Stored records
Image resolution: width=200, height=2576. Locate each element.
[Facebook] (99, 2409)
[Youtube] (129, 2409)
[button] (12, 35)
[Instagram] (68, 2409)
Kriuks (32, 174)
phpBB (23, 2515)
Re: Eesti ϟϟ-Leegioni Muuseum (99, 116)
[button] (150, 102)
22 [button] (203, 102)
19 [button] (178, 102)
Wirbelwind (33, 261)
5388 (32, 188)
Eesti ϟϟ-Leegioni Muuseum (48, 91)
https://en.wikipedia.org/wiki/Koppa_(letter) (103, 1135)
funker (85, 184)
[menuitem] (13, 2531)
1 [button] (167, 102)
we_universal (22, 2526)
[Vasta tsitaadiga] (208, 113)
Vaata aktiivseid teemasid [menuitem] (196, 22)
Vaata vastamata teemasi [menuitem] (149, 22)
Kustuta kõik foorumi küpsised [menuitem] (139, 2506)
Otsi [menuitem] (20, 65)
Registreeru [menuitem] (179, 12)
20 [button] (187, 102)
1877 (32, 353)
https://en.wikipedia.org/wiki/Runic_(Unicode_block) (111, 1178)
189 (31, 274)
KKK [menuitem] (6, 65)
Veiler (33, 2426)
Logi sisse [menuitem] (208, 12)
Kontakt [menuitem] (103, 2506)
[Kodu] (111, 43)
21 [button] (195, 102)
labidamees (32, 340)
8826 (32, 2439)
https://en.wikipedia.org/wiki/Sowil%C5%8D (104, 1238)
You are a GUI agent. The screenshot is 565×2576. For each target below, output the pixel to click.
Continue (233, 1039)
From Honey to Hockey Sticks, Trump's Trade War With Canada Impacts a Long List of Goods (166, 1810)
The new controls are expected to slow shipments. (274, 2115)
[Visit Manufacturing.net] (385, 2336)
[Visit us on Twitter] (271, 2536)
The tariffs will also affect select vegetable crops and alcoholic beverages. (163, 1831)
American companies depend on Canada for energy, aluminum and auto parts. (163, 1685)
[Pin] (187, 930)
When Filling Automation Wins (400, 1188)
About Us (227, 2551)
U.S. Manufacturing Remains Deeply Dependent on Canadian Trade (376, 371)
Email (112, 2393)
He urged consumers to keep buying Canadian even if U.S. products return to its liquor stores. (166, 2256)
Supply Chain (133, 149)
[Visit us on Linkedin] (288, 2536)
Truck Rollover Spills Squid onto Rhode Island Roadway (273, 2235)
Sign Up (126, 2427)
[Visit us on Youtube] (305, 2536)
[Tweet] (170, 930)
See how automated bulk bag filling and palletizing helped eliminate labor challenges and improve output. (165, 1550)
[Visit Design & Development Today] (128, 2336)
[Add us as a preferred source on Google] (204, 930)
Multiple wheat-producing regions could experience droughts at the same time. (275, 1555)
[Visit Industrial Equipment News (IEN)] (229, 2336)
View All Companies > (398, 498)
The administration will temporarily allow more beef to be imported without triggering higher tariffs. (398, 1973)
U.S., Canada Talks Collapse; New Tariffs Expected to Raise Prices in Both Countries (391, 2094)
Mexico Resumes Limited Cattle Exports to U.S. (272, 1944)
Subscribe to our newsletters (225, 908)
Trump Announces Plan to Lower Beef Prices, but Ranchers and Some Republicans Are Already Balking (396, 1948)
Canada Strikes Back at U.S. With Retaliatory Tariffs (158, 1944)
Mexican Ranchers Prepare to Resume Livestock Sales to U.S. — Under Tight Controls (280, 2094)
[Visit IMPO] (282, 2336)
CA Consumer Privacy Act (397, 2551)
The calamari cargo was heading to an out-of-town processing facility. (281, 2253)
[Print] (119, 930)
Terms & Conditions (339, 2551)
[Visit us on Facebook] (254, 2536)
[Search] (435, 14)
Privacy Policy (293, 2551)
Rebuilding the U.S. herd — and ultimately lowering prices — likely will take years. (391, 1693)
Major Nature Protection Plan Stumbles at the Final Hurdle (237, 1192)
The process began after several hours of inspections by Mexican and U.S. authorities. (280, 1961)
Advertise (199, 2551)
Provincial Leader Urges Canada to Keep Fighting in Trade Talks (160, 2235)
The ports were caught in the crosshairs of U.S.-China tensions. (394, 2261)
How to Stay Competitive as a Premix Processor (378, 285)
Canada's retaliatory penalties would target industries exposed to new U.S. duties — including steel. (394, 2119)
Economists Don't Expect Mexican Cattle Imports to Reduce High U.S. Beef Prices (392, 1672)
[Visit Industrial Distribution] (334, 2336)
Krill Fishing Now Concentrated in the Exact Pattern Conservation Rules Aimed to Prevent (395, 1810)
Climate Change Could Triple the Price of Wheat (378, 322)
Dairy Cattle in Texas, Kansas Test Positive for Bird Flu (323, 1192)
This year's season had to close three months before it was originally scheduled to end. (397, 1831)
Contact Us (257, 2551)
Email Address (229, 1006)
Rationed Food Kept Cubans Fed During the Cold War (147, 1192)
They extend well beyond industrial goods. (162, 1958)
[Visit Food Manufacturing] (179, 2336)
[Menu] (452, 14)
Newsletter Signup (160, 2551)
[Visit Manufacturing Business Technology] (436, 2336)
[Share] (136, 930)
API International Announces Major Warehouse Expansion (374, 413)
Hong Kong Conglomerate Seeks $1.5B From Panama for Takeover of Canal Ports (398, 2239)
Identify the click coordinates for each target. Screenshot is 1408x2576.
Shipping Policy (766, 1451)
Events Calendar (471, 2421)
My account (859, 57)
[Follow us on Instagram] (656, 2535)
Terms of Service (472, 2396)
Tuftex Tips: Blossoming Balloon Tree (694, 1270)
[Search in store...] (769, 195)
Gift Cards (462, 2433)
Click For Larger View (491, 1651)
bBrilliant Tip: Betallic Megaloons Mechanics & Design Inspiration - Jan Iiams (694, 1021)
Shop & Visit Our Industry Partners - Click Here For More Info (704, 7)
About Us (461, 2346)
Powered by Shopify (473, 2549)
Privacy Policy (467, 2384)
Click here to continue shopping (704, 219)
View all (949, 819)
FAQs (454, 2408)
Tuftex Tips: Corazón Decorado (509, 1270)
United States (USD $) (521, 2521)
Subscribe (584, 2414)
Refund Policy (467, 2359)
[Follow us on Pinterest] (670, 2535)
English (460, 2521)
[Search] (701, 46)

§ Required work
Taking the entries above, restate exactly those lines that fall between the line with "The tariffs will" and the line with "Email (112, 2393)", keeping both of those lines too.

§ Expected answer
The tariffs will also affect select vegetable crops and alcoholic beverages. (163, 1831)
American companies depend on Canada for energy, aluminum and auto parts. (163, 1685)
[Pin] (187, 930)
When Filling Automation Wins (400, 1188)
About Us (227, 2551)
U.S. Manufacturing Remains Deeply Dependent on Canadian Trade (376, 371)
Email (112, 2393)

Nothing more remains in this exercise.